Weird OS Behavior - Reinstall OS?

steiney

Registered
Hi All,

I've been having minor finder window glitches for a while, such as not being able to view the top few rows of icons in a window after deleting a bunch of files, or or the window starting out with half of the first row cut off.

Recently, weirder things have been happening.
-Individual window settings changing on their own.
-External devices taking forever to load, or refusing to, even USB controllers such as mice and joysticks.
-[The weirdest] About 25 minutes ago, I deleted 16 files from my Main HD directory, and while I was doing something else a few minutes later, the window was still opened, and I literally watched the files reappear in the window, one by one. I am not making this up!
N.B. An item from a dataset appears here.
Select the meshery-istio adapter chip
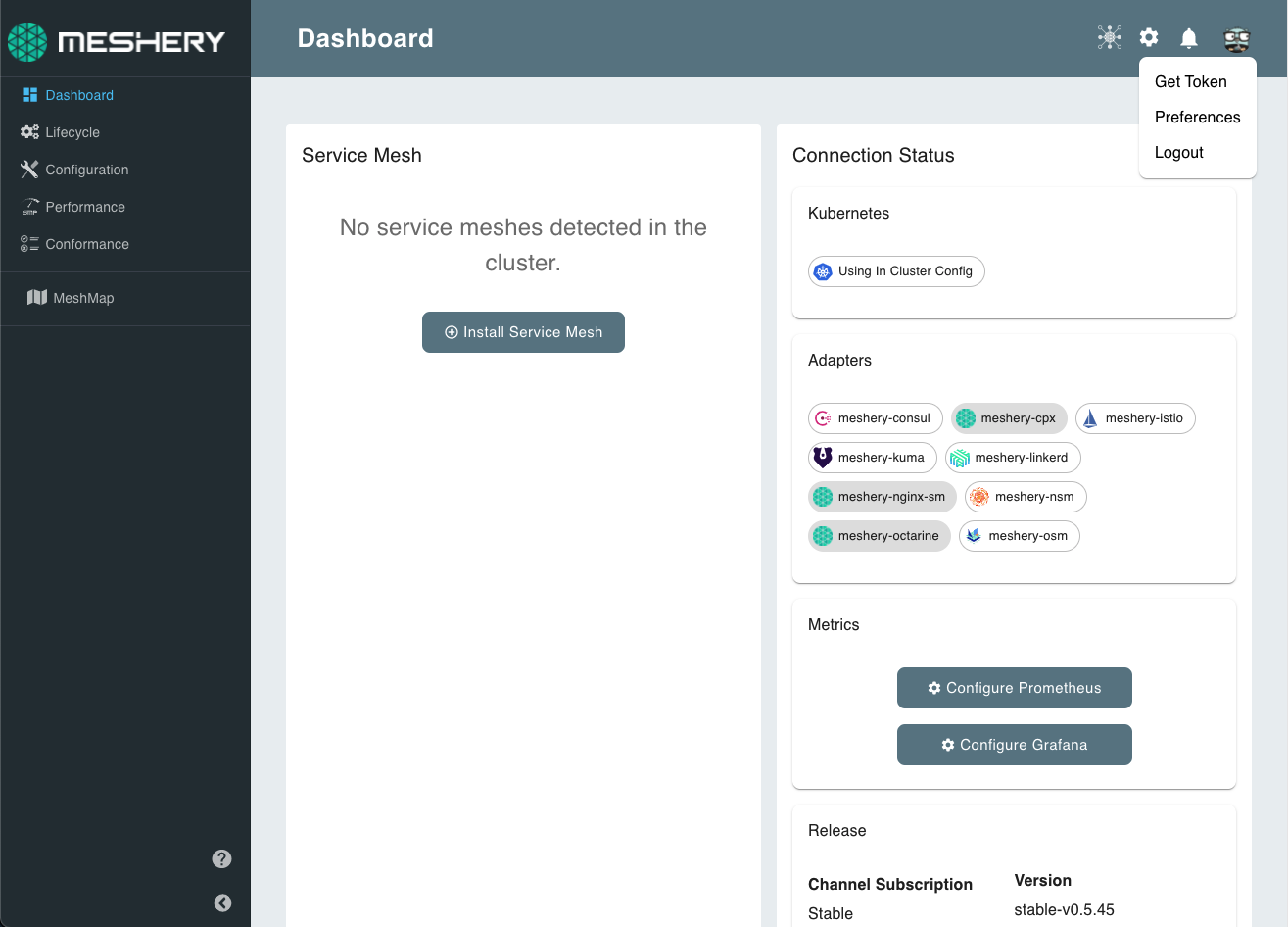1134,418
In addition, the files that reappeared still appear to be located in the trash as well. I literally have both the HD window and the Trash window open, which both show the files I deleted in them. That can't be good.

So my question is do I need to reinstall my OS? I'm on a Macbook Pro with OS 10.4.11. I've got the install disc and all. If I do need to reinstall, do I just back up my User folder and Applications folder to and external HD and then run the reinstall disc? Do I then have to install all of my old applications one by one?
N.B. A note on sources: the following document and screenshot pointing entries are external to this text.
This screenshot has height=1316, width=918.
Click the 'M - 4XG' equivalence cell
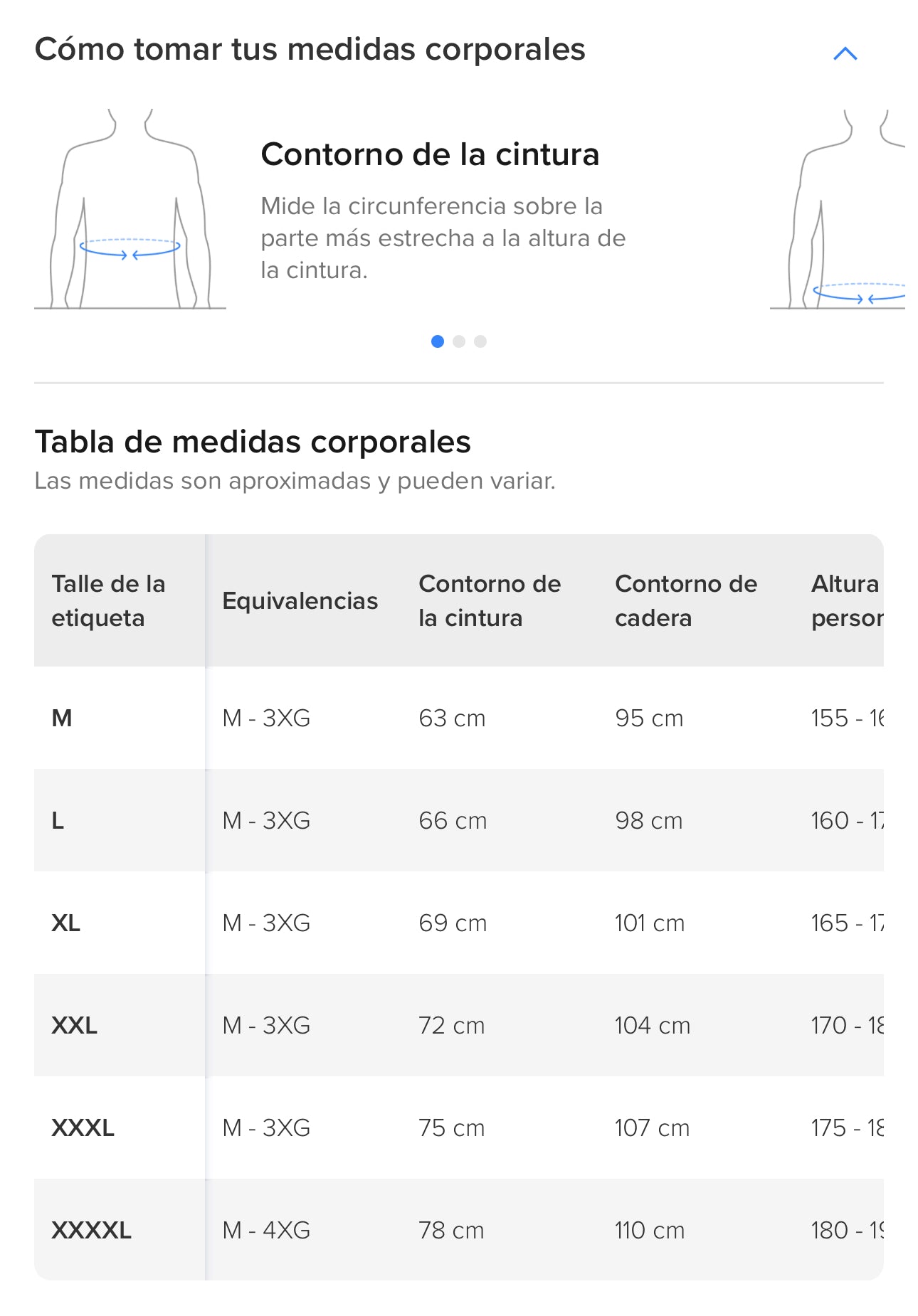coord(266,1230)
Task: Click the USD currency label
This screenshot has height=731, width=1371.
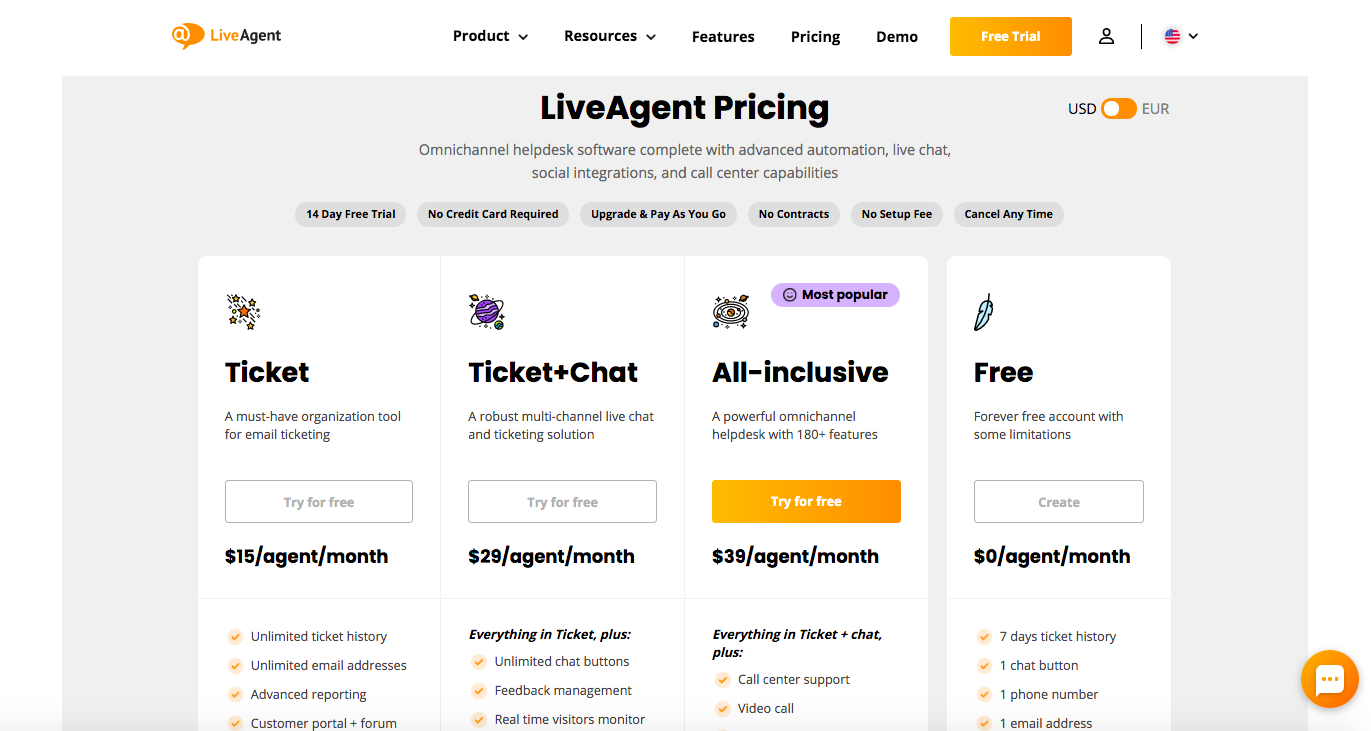Action: pos(1082,109)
Any help would be greatly appreciated!

Thank you,

steiney
 
About 25 minutes ago, I deleted 16 files from my Main HD directory

This is the first problem I see. There should only be 4 folders on the top level directory of your drive and those folders consist of Applications, System, Library, and Users and everything else contained in their appropriate subdirectories. So I suspect without looking at your directory structure and file saving techniques that you have contributed to your own issues you are having.
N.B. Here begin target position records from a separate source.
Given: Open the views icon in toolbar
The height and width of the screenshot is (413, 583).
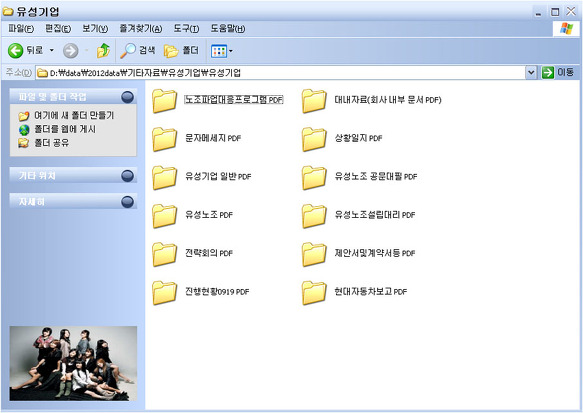Looking at the screenshot, I should pyautogui.click(x=219, y=51).
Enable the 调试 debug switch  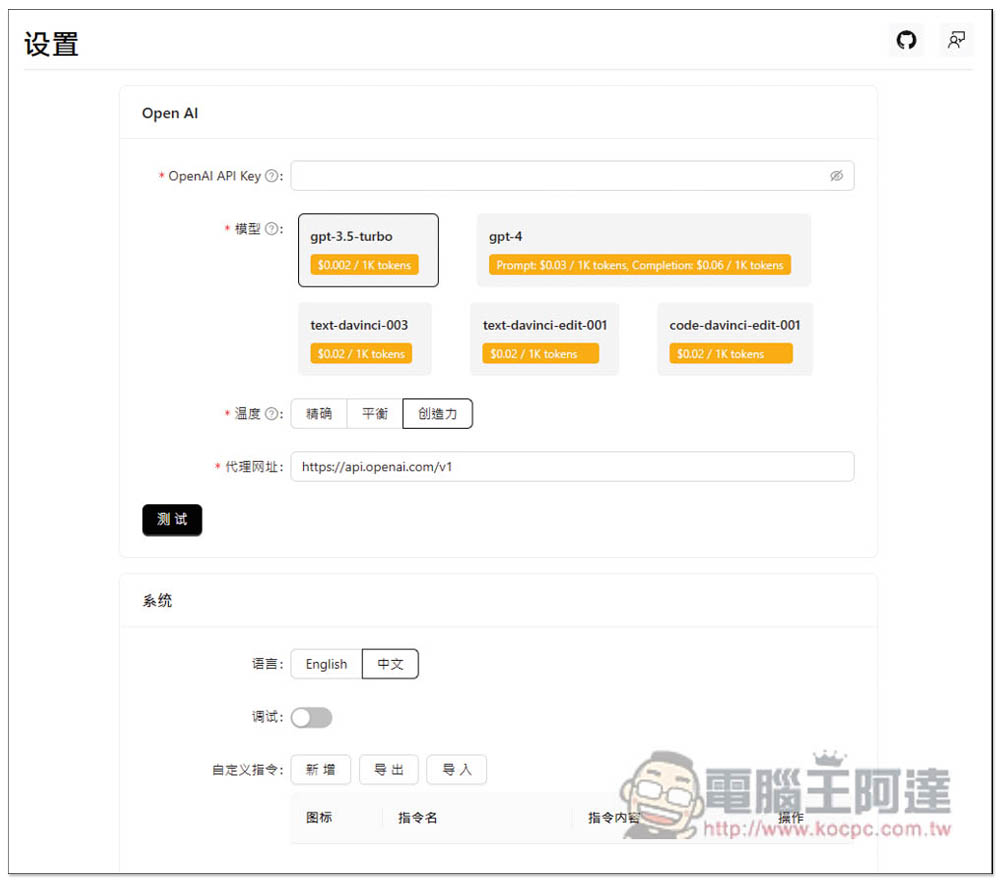point(311,718)
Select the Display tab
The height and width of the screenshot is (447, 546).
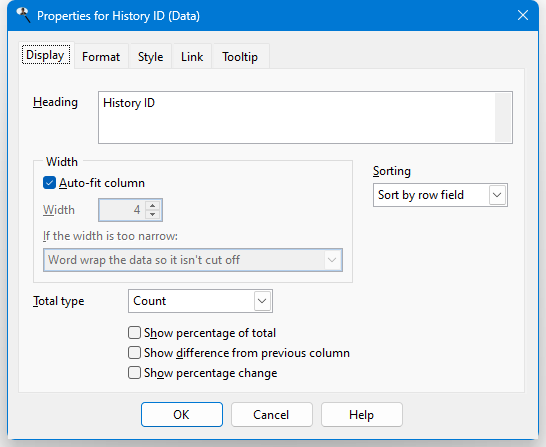coord(46,55)
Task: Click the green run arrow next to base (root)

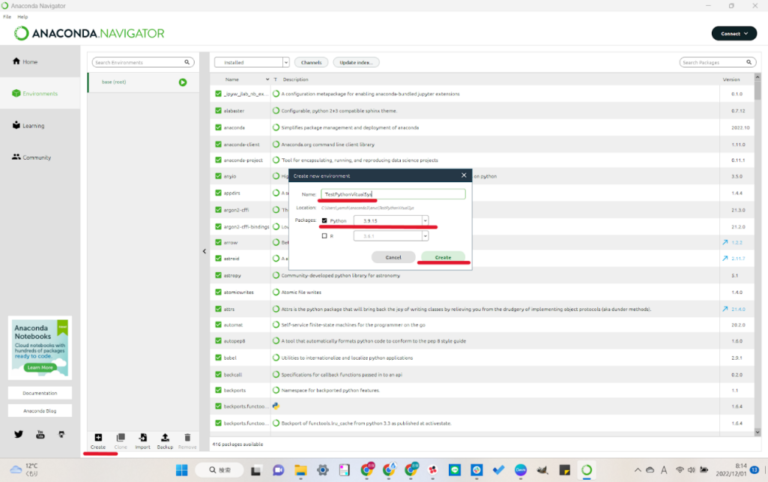Action: [183, 82]
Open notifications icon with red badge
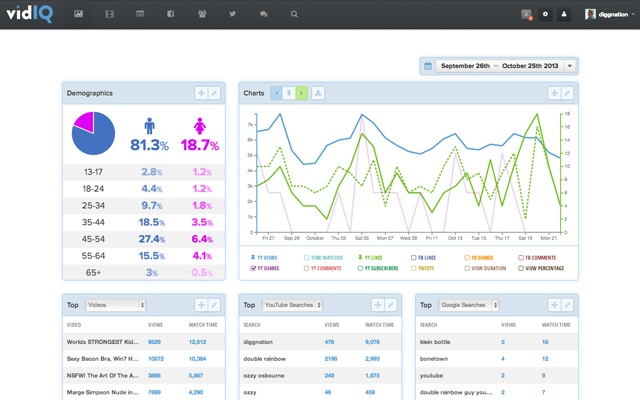The width and height of the screenshot is (640, 400). (527, 14)
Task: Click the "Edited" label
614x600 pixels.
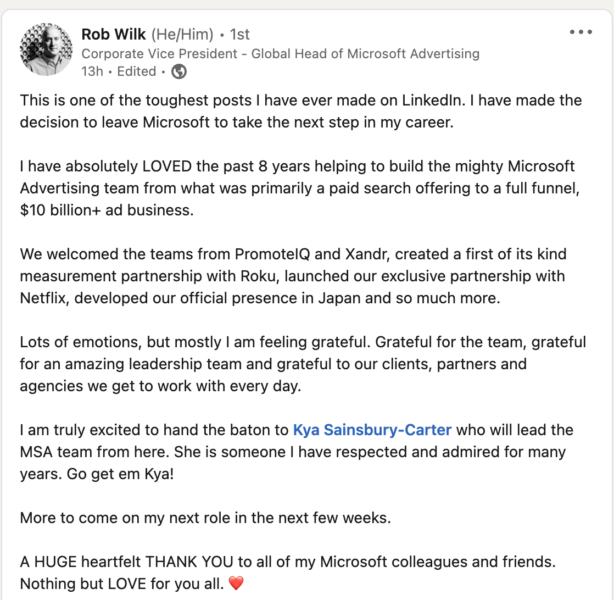Action: pos(137,72)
Your best course of action is to move these files off of the top level or the directory tree and into their appropriate subdirectory (i.e. under users/youruser/documents for example) and then trying to delete what you want to delete. After this is if you want to properly reinstall your system and restore your data and apps. Create a disk image (.dmg) of your hard drive saving the .dmg to an external drive of course. After verifying the mounting the .dmg of your HD, you can then reformat your HD and reload your OS. Following this you can use migration assistant to restore your data from the mounted disk image of your HD and of course run all of your updates before or after restoring your data. My personal preference is to load the OS, create a dummy admin user, run all updates, then migration assistant to restore data and apps and running software update again to make sure Apple apps are up to date. After this repair permissions for a couple of runs to top it all off.